One violin that has been shown and played as part of the project is identified with the late Holocaust survivor and musician Violette Jacquet-Silberstein. (It is listed as No. 100 in a Violins of Hope catalog.) Jacquet-Silberstein’s life was saved multiple times due to her involvement in a concentration-camp orchestra, per the catalog. Her violin, “with its original strings,” is part of Violins of Hope, it stated. The violin is being restored.

“Every story is powerful and an opportunity to change the way people think,” Uhlmann said. “Maybe it will cause people to look at others differently and realize that we are not so different.”

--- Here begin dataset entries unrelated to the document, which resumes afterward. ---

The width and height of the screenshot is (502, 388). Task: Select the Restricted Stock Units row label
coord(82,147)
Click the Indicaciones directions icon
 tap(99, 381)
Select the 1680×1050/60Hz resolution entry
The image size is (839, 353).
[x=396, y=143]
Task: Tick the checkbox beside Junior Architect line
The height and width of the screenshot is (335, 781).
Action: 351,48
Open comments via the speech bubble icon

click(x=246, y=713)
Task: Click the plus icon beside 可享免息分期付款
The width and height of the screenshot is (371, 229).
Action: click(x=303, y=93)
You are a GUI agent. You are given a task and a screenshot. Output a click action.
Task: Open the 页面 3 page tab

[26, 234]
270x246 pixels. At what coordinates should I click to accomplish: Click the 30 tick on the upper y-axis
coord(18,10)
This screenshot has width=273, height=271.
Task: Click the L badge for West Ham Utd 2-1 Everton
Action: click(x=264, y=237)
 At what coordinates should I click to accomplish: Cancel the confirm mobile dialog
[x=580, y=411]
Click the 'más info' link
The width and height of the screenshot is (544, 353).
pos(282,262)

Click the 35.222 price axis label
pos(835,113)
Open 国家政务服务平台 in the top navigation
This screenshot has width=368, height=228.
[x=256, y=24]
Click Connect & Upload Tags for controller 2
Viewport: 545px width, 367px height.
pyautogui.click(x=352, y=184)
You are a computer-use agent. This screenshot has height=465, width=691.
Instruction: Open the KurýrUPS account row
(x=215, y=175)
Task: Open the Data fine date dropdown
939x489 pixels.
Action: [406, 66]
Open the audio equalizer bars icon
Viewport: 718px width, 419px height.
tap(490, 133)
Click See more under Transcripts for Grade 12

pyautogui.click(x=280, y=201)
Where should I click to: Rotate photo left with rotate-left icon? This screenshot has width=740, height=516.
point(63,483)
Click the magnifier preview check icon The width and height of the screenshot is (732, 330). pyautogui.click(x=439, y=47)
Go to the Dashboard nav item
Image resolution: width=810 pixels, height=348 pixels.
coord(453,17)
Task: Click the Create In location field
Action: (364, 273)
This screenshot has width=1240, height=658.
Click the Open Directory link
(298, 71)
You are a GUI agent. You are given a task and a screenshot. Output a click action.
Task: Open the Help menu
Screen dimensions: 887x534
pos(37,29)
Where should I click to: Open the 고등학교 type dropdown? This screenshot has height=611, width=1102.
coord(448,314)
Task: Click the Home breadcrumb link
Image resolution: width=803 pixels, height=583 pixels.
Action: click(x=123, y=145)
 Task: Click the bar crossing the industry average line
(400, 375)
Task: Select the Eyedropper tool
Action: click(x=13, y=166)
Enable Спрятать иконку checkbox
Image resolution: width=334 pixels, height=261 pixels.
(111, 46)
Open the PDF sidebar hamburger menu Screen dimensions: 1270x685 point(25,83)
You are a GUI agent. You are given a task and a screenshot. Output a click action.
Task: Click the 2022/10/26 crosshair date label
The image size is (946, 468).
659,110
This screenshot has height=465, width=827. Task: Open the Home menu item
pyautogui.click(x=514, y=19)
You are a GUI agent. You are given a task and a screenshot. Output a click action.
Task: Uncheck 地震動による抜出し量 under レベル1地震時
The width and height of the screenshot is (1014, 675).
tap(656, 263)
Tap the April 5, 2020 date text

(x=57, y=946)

James Grymes, professor of musicology at the University of North Carolina at Charlotte, met Amnon and Avshalom in 2011, inspiring him to write the 2014 book, Violins of Hope: Violins of the Holocaust — Instruments of Hope and Liberation in Mankind’s Darkest Hour.

A story of Feivel Wininger and his violin stands out, Grymes told JNS.

In the ghetto of Shargorod in Ukraine, a judge gifted an Amati violin — a name, along with Stradivarius, that’s among the most celebrated in instruments — to Wininger, whom he recognized as a talented young musician.

Wininger played the violin at weddings and holidays in exchange for leftover food in a deal he made with a local peasant. He lost the Amati violin but somehow acquired another from the workshop Placht in Schonbach, Germany. The latter violin became part of the Violins of Hope when Wininger’s daughter brought it to the Weinstein shop in Tel Aviv for repair, and the collectors learned its story, the project website states.

“Like I tell my students, each of the 6 million Jews who were killed during the Holocaust have stories to tell,” Grymes said. “These violins are a different type of survivor, and they have stories to tell us.”